• **Exercise prompt**
Below is a listing. Output every line of it exactly.

*****

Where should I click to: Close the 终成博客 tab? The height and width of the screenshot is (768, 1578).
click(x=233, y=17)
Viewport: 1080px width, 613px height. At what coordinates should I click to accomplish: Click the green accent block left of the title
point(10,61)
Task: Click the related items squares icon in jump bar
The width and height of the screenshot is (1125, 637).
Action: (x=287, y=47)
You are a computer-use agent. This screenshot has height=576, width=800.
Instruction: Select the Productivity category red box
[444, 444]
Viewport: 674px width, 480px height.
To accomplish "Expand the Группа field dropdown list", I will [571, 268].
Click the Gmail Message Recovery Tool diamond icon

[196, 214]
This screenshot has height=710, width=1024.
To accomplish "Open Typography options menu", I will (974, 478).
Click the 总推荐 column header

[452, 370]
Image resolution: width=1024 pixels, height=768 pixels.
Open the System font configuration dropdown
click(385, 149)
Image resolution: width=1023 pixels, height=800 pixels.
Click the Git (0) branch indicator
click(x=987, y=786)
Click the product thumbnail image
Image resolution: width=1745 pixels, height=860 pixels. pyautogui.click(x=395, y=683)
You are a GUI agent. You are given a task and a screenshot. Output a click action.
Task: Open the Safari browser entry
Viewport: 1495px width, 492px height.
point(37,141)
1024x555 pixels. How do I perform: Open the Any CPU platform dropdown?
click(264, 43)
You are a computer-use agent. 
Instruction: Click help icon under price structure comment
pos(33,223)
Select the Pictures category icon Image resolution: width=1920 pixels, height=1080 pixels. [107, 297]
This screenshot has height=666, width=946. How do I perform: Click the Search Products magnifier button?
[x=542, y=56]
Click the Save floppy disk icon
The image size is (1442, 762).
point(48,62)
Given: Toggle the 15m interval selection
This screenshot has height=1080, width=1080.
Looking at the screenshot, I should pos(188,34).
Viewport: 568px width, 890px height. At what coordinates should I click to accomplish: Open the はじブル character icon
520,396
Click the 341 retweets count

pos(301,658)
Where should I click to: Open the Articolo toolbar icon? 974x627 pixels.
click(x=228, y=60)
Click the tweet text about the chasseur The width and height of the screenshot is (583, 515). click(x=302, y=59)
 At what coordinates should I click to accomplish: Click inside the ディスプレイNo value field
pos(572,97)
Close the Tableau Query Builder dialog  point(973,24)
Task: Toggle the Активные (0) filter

*****

• **Exercise result**
Where should I click to: Close the 终成博客 tab? The height and width of the screenshot is (768, 1578).
click(x=233, y=17)
Viewport: 1080px width, 613px height. At what coordinates should I click to accomplish: Click the green accent block left of the title
point(10,61)
Task: Click the related items squares icon in jump bar
The width and height of the screenshot is (1125, 637).
Action: (x=287, y=47)
You are a computer-use agent. This screenshot has height=576, width=800.
Instruction: Select the Productivity category red box
[444, 444]
Viewport: 674px width, 480px height.
To accomplish "Expand the Группа field dropdown list", I will [571, 268].
Click the Gmail Message Recovery Tool diamond icon

[196, 214]
This screenshot has height=710, width=1024.
To accomplish "Open Typography options menu", I will (974, 478).
Click the 总推荐 column header

[452, 370]
Image resolution: width=1024 pixels, height=768 pixels.
Open the System font configuration dropdown
click(385, 149)
Image resolution: width=1023 pixels, height=800 pixels.
Click the Git (0) branch indicator
click(x=987, y=786)
Click the product thumbnail image
Image resolution: width=1745 pixels, height=860 pixels. pyautogui.click(x=395, y=683)
You are a GUI agent. You are given a task and a screenshot. Output a click action.
Task: Open the Safari browser entry
Viewport: 1495px width, 492px height.
point(37,141)
1024x555 pixels. How do I perform: Open the Any CPU platform dropdown?
click(264, 43)
You are a computer-use agent. 
Instruction: Click help icon under price structure comment
pos(33,223)
Select the Pictures category icon Image resolution: width=1920 pixels, height=1080 pixels. [107, 297]
This screenshot has height=666, width=946. How do I perform: Click the Search Products magnifier button?
[x=542, y=56]
Click the Save floppy disk icon
The image size is (1442, 762).
point(48,62)
Given: Toggle the 15m interval selection
This screenshot has height=1080, width=1080.
Looking at the screenshot, I should pos(188,34).
Viewport: 568px width, 890px height. At what coordinates should I click to accomplish: Open the はじブル character icon
520,396
Click the 341 retweets count

pos(301,658)
Where should I click to: Open the Articolo toolbar icon? 974x627 pixels.
click(x=228, y=60)
Click the tweet text about the chasseur The width and height of the screenshot is (583, 515). click(x=302, y=59)
 At what coordinates should I click to accomplish: Click inside the ディスプレイNo value field
pos(572,97)
Close the Tableau Query Builder dialog  point(973,24)
Task: Toggle the Активные (0) filter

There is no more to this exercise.